In the 1961/62 season, Alf Ramsey led Ipswich Town to their first, and so far only, league title with Burnley, champions in 1960, finishing as runners-up.

Today’s ‘big boys’, Manchester United, Arsenal and Manchester City had a season of mid table mediocrity whilst Chelsea finished bottom of the table, the only side with a worse record than Cardiff.

Liverpool weren’t even in the top division that season. Their manager, Bill Shankly, had guided the Reds to two successive third place finishes in the second division before finally securing promotion in 1962, swapping places with Cardiff City at the end of the season.

Swansea Town, as they were known then, narrowly avoided relegation to the Third Division, but there was no such luck for Newport County, who finished bottom of the Third Division whilst player-manager, Ken Barnes, led Wrexham in the opposite direction, securing promotion from the Fourth Division.

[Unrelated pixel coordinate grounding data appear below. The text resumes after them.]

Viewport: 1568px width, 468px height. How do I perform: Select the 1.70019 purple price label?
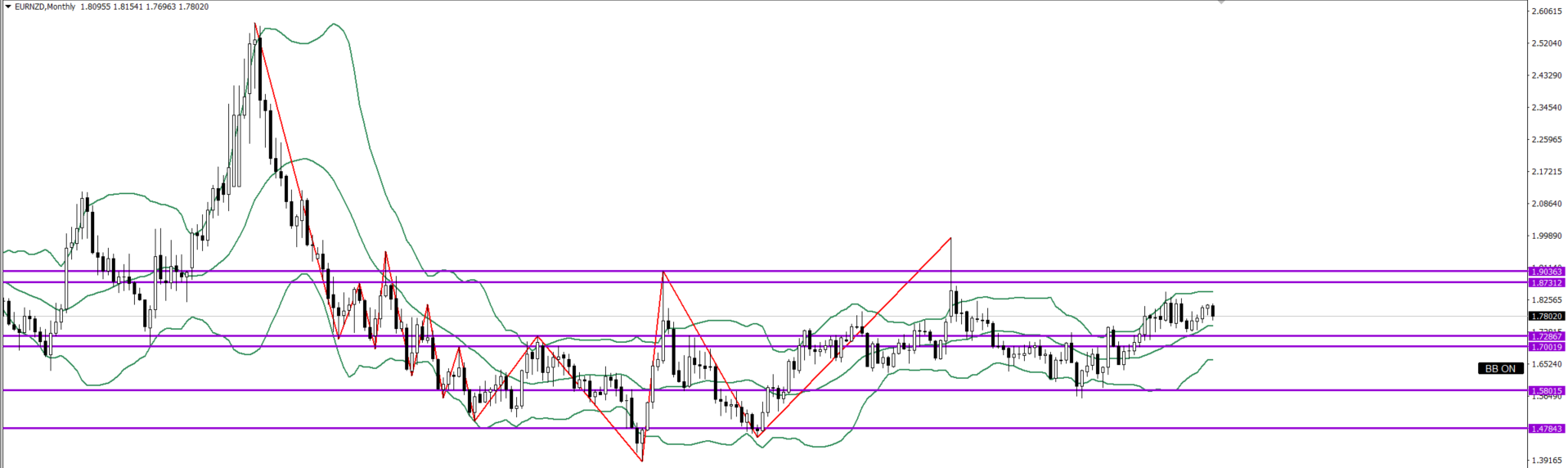point(1546,347)
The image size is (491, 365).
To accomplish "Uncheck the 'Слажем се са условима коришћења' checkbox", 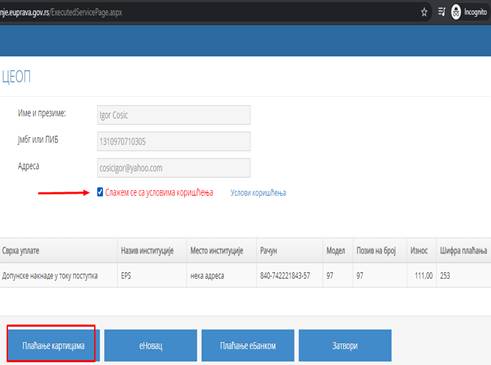I will pyautogui.click(x=100, y=192).
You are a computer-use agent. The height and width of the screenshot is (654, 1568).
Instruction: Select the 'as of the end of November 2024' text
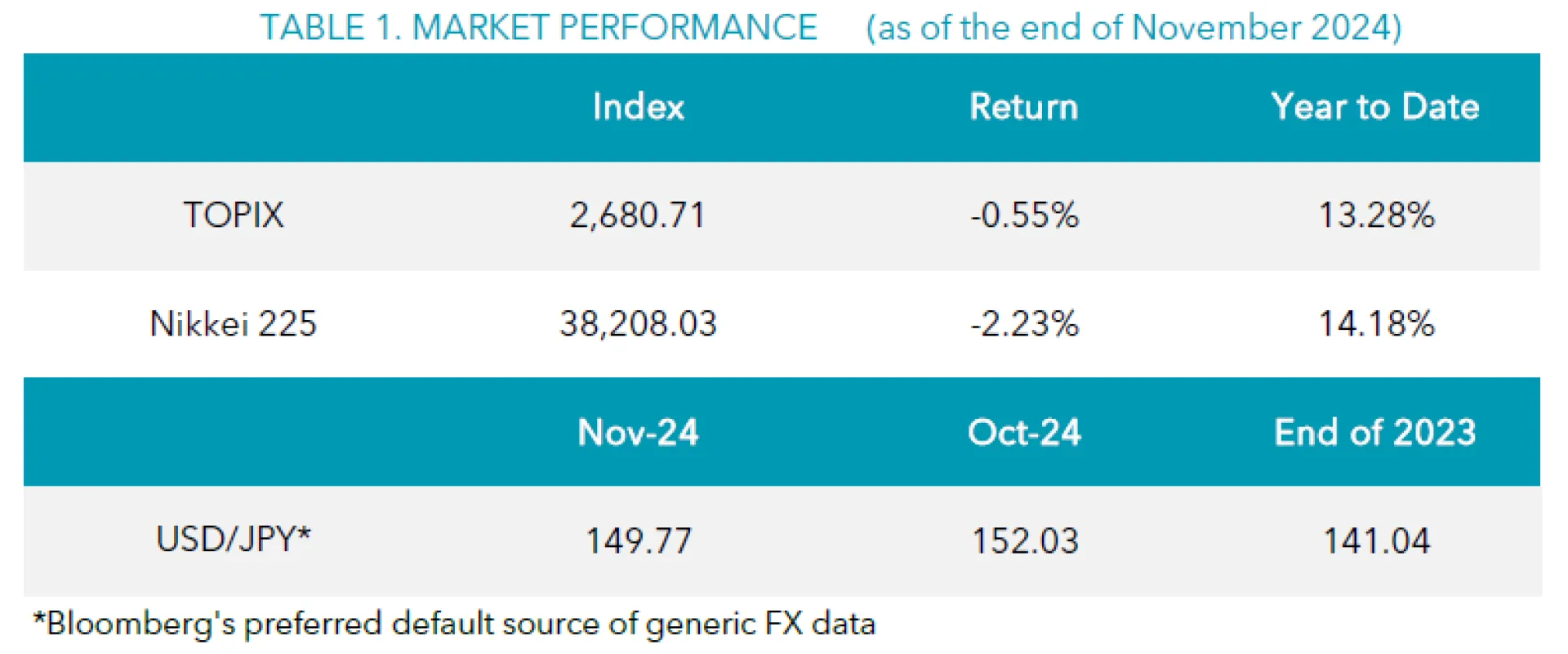[x=1134, y=28]
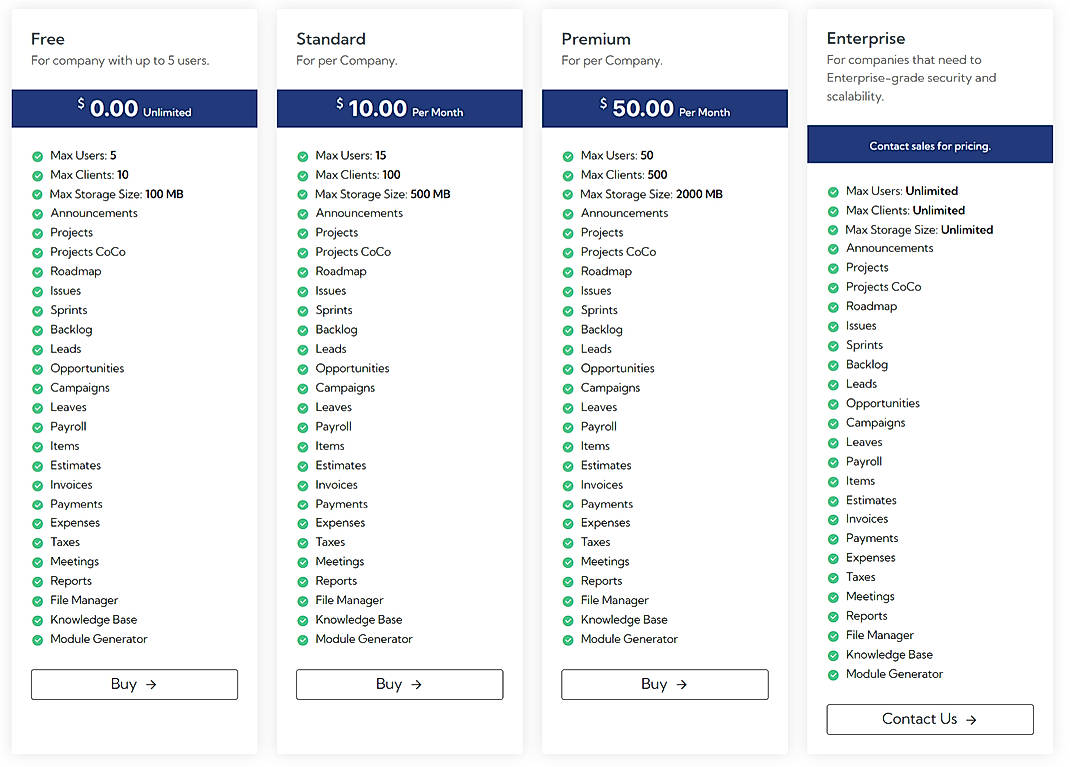Click the green check icon next to Max Storage Size in Standard
Screen dimensions: 1070x767
pos(302,194)
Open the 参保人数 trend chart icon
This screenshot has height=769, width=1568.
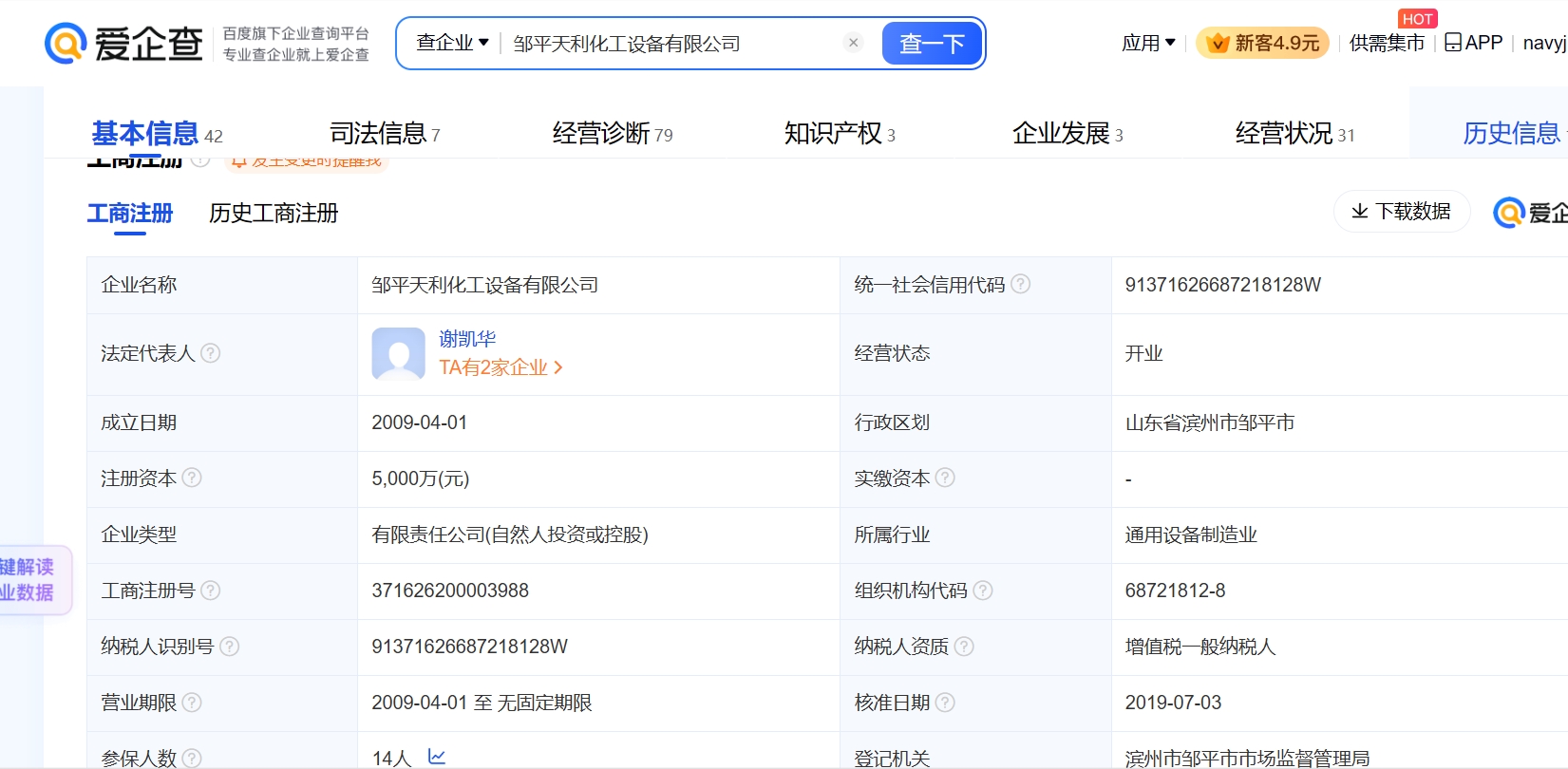tap(437, 757)
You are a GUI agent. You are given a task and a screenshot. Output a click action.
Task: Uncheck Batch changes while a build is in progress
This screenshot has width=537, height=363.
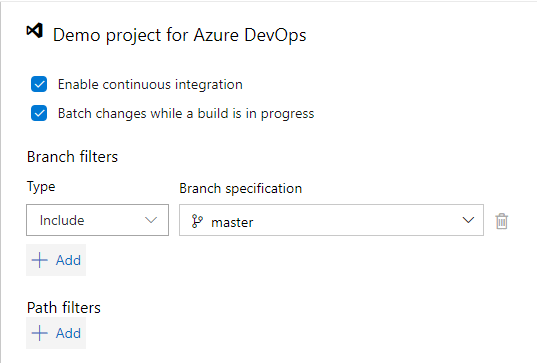click(x=39, y=113)
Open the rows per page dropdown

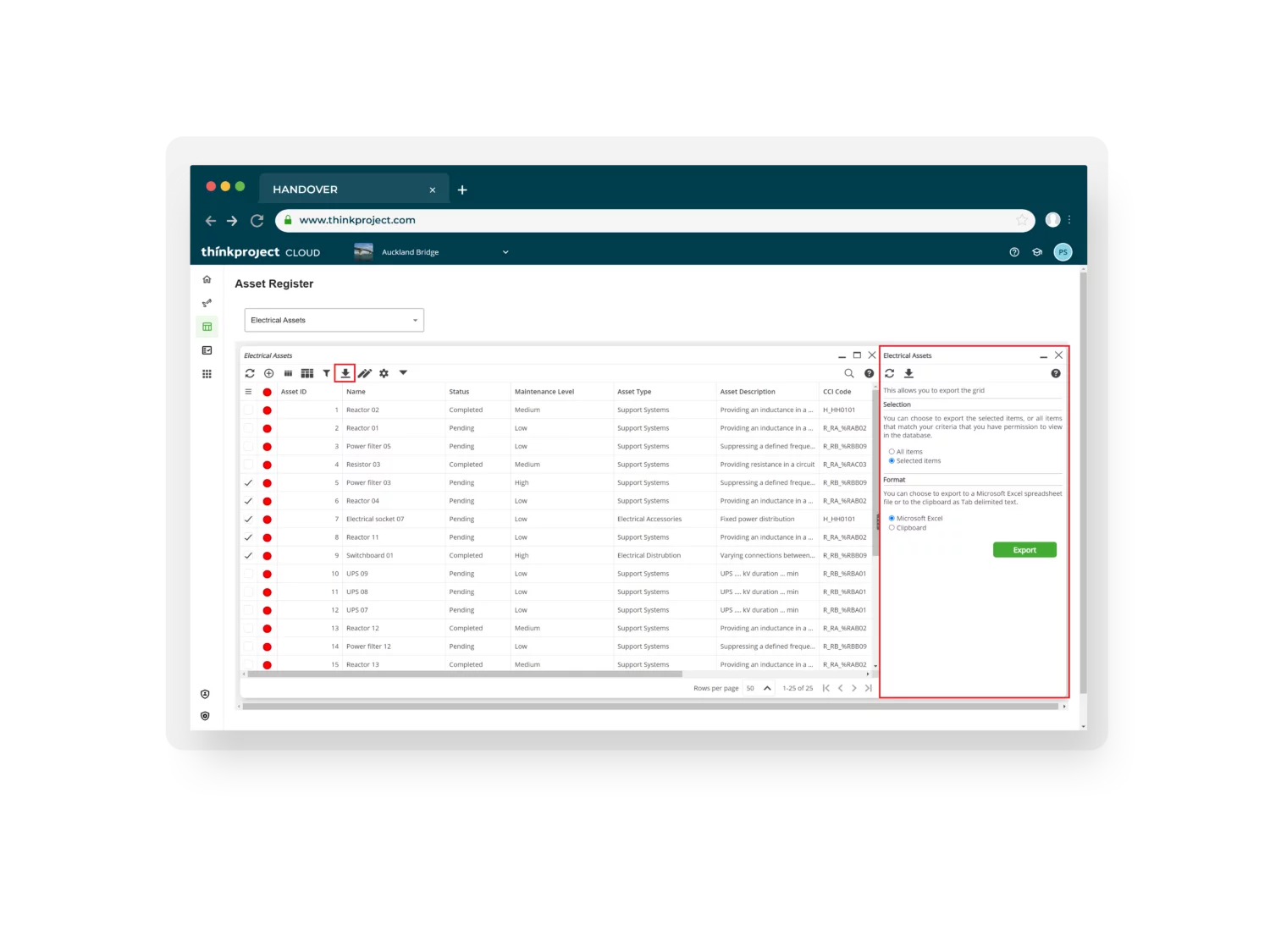(x=758, y=689)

Of course, the main difference for Cardiff in 2013/14 compared to 1961/62 will be the riches on offer and the wall to wall media coverage associated with the Premier League.

Back in 1962, Match of the Day wasn’t even a doodle on a tv producer’s notepad; the first programme being broadcast in 1964, whereas next season Cardiff City, as the 46th club to have played in the Premier League, will see their matches beamed into the homes of over 600 million people in 202 countries worldwide.

Whilst the fans, and players, enjoy their time in the spotlight … and the first top flight south Wales derby … Malky Mackay’s job will be to ensure that the Bluebirds’ stay lasts longer than the ignominious season long soirées of Barnsley, Blackpool, Burnley and Swindon Town.

Pob lwc i’r Adar Gleision!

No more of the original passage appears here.